Just as important as these changes is the quick, thorough action Kane has taken throughout the pandemic to ensure all employees’ safety. This allowed Traeger to make it through the busy season while avoiding shutdowns.

Also key is Kane’s ability to regularly offer ideas and then act on continuous improvement projects.

“Some bigger 3PLs are slower to move,” Davis says. In contrast, Kane—like Traeger—has demonstrated responsiveness and flexibility amid growth in 2020. These qualities will be key, given Traeger’s forecasts of another year of double-digit sales increases.

Warehousing’s Future: Hang On to Your Hats

While the challenges imposed by the pandemic will, we all hope, recede in the coming year, several other trends promise to influence the warehousing sector going forward, says Jim Tompkins, founder and chairman of Tompkins International.

One trend is increasing automation, driven largely by the difficulty of finding labor to meet the increasing level of direct-to-consumer picking required.

To justify the investments required to automate, contracts between 3PLs and their clients will extend for longer time periods, Tompkins says.
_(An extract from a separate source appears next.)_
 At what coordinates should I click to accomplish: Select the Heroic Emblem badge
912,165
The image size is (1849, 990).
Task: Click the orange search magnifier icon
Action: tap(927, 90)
At the same time, 3PLs will need to be more flexible in offering warehousing on demand, along with traditional relationships.

In another shift, many warehouses will move closer to consumers, enabling e-commerce orders to be delivered more quickly and inexpensively. It’s also possible companies outside the logistics sector who understand direct-to-consumer needs, will enter the industry.

Given the changes on the horizon, both 3PLs and shippers need to rethink their roles. Logistics providers must work with clients to establish more resilient, adaptable flows of goods from manufacturers to consumers. This includes both the physical handling of products and the intelligence of the supply chain.

“Hang on to your hats,” Tompkins says. “It is time to think anew and reinvent the relationships between 3PLs and their clients.”